US President Barack Obama has awarded the nation's highest military decoration to ex-Army Sgt Kyle White, the seventh living veteran of Iraq or Afghanistan to be thus decorated.
Mr White was given the Medal of Honor for bravery during a November 2007 fire fight with Taliban forces.
Mr White suffered head injuries in the attack but tended to other wounded comrades and called for help.
He has suffered post-traumatic stress disorder, urging others to seek help.
'Symbol of responsibility'
"Today we pay tribute to a soldier who embodies the courage of his generation," Mr Obama said of Mr White, calling his actions during the fight "extraordinary".

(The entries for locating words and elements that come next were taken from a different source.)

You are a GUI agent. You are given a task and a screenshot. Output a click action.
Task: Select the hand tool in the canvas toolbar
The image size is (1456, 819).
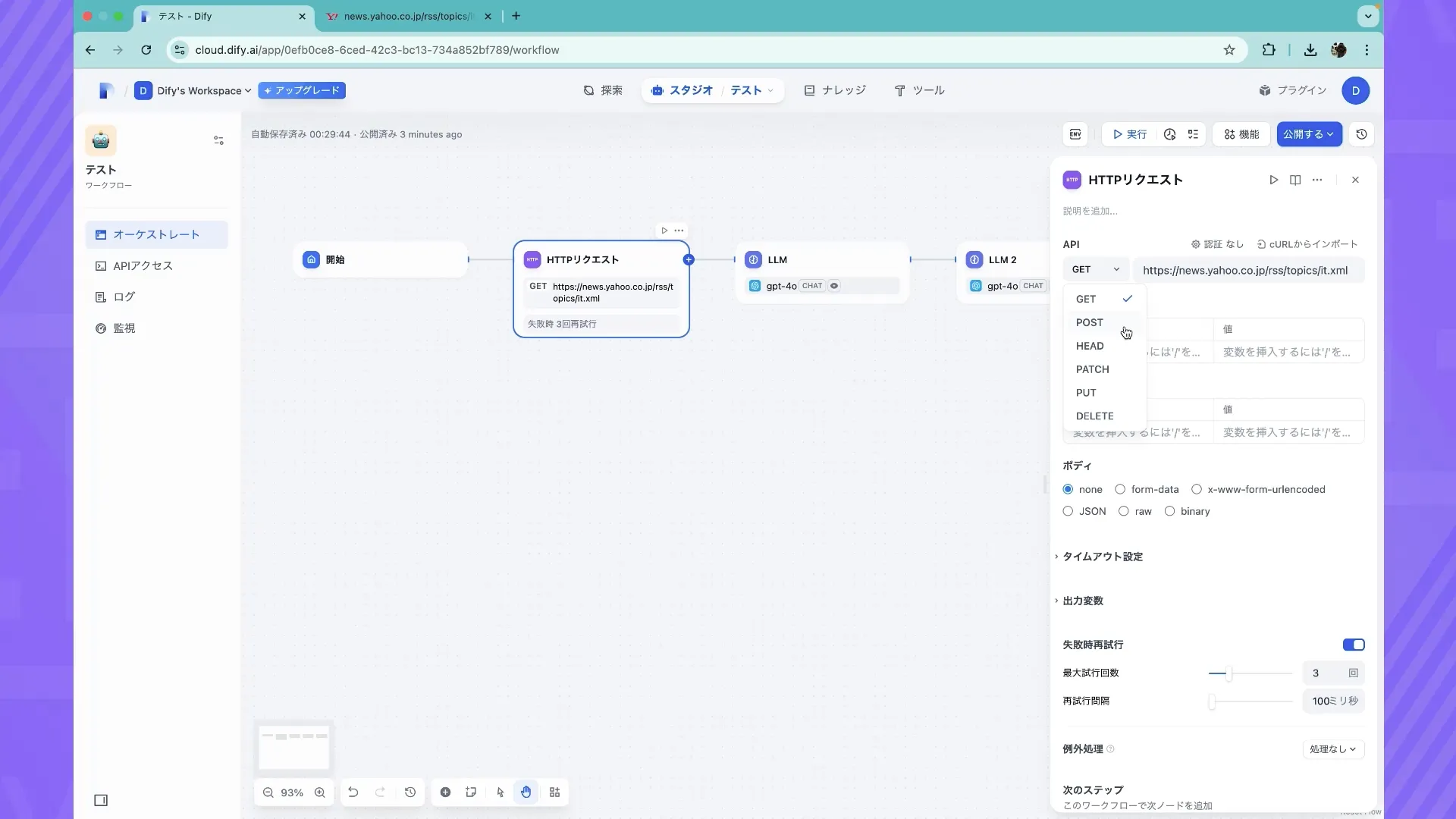click(x=526, y=792)

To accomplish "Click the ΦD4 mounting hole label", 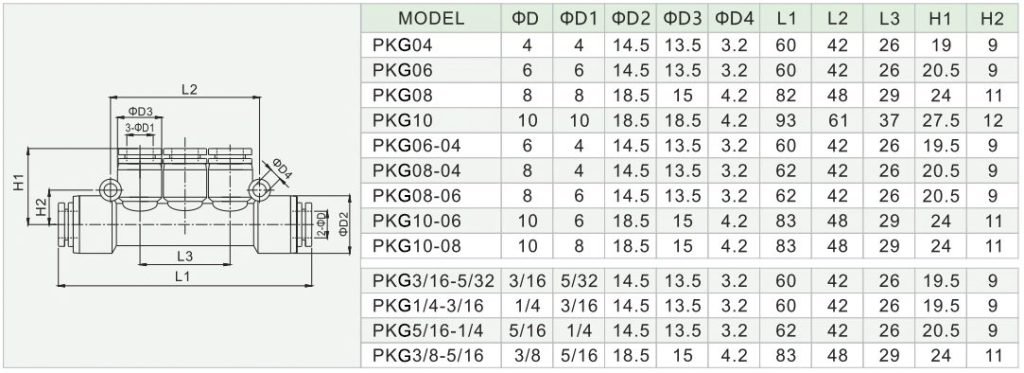I will pyautogui.click(x=281, y=167).
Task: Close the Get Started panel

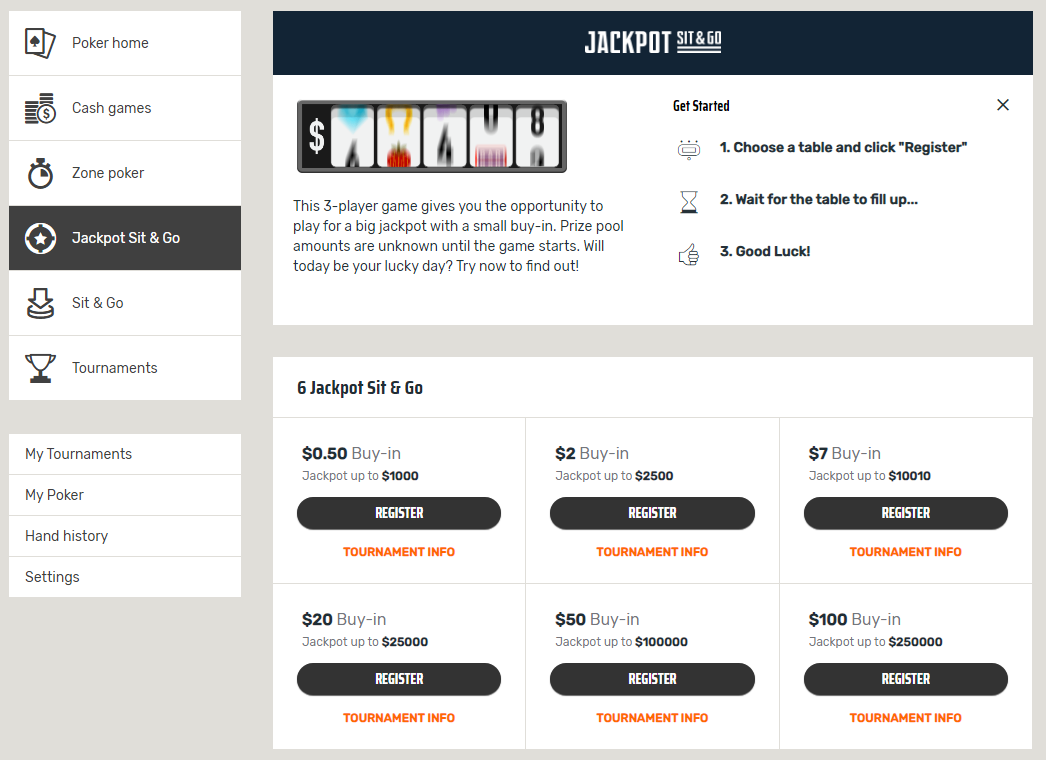Action: coord(1003,105)
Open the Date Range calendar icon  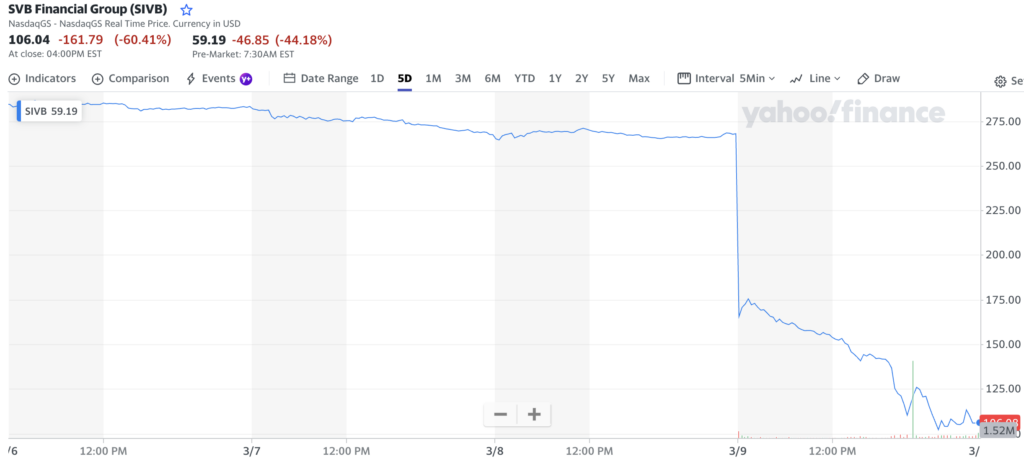289,79
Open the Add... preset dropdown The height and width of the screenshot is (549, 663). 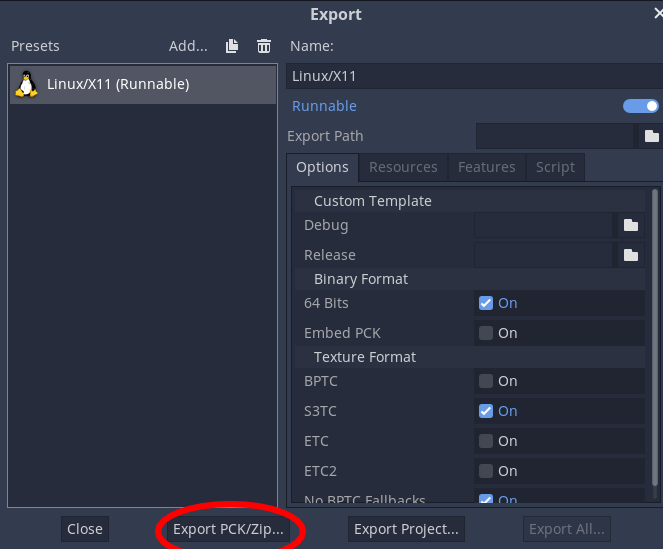pyautogui.click(x=188, y=46)
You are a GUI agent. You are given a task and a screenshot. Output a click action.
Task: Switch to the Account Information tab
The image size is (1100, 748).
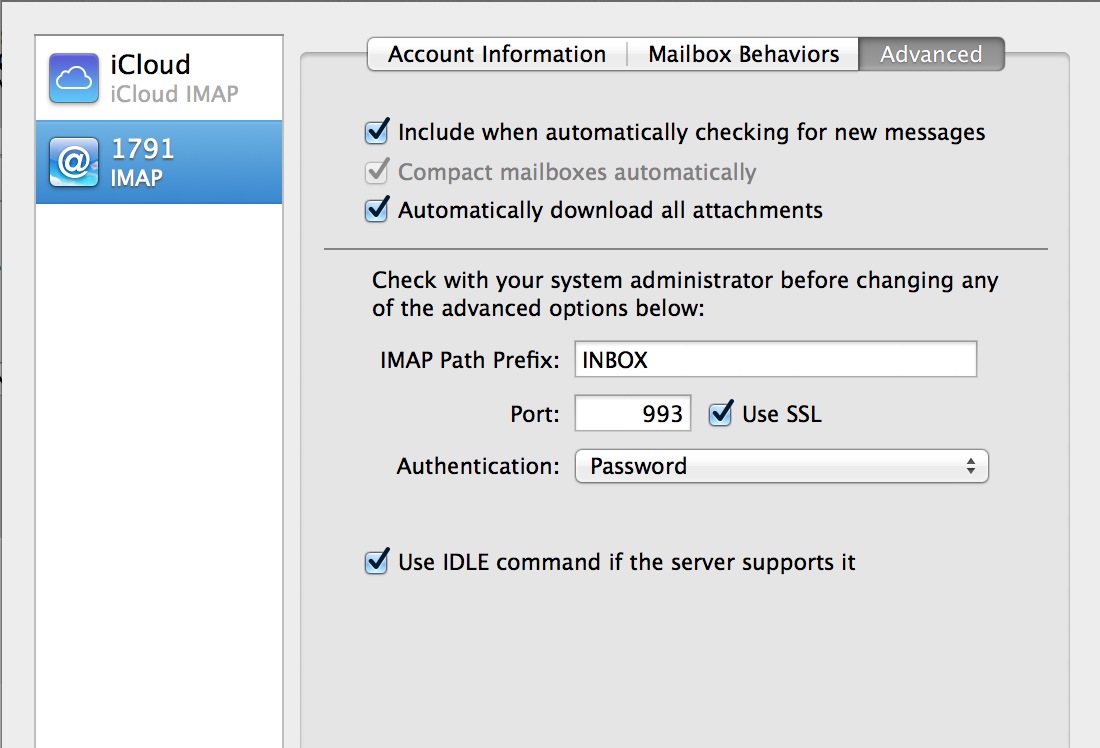(x=497, y=54)
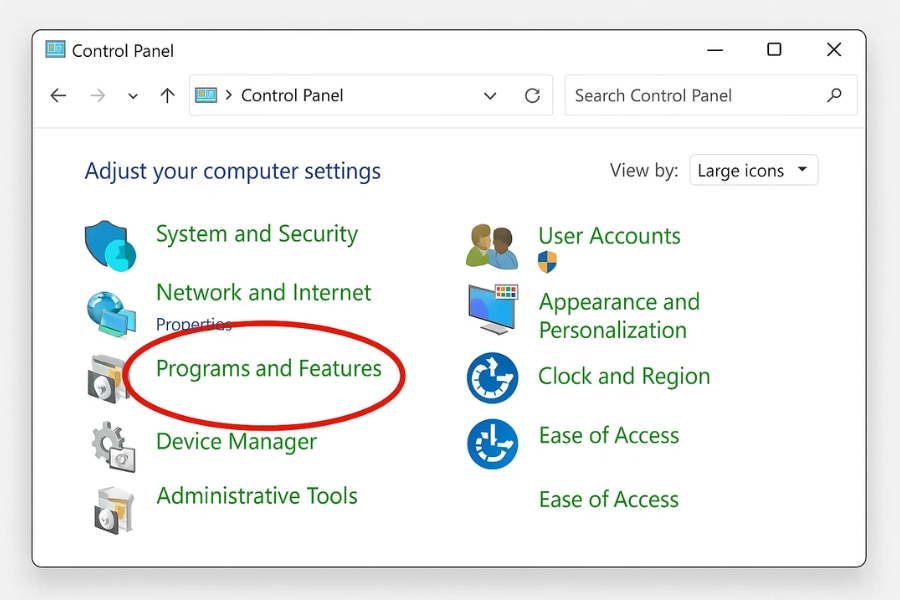Image resolution: width=900 pixels, height=600 pixels.
Task: Open the address bar history dropdown
Action: coord(490,96)
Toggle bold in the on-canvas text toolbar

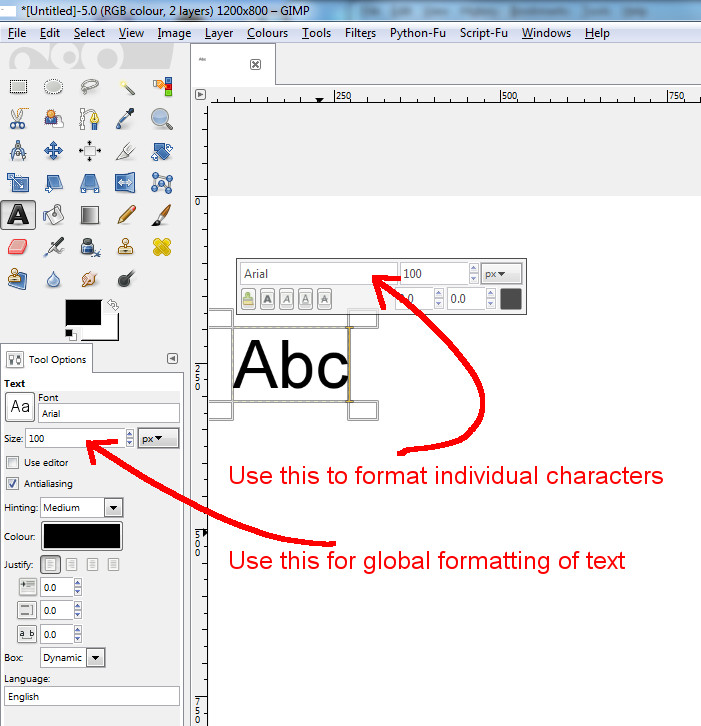coord(268,298)
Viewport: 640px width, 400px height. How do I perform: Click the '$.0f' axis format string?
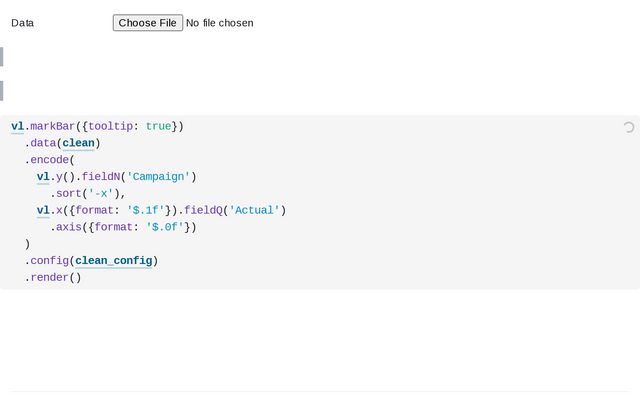[x=166, y=227]
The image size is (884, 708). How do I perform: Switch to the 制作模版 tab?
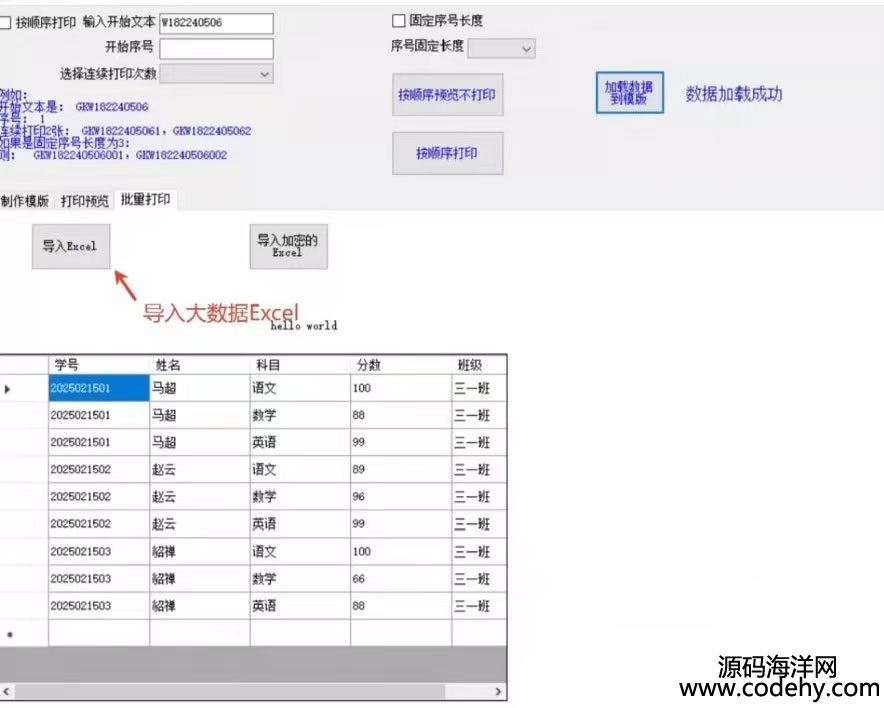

According to a narrative released by the Army, Mr White's team of 14 troops was ambushed during a meeting with village elders in Nuristan province.
Early in the battle he was knocked unconscious by the blast from a rocket-propelled grenade. As he awoke, an enemy round exploded near him, sending shrapnel into his face.
Though wounded and cut off from most of his comrades, Mr White braved enemy fire to rescue and tend to other injured Americans.
Mr White was able to recover a working radio from a fallen comrade and relayed a situation report to friendly forces, who came to their rescue with mortars, artillery and air power.
When a rescue helicopter arrived later, Mr White only evacuated after the other wounded men were tended to, though his condition was deteriorating from the effects of multiple concussions.
"At its core, [the medal] is a symbol of the responsibility all soldiers knowingly face when they depart for distant lands in defence of the nation," Mr White told reporters on Tuesday.
"It is a representation of the responsibility we accept as warriors and members of a team."
Mr White completed his deployment in Afghanistan and left the Army in 2011.
He has since received a finance degree from the University of North Carolina-Charlotte and currently works as an investment analyst.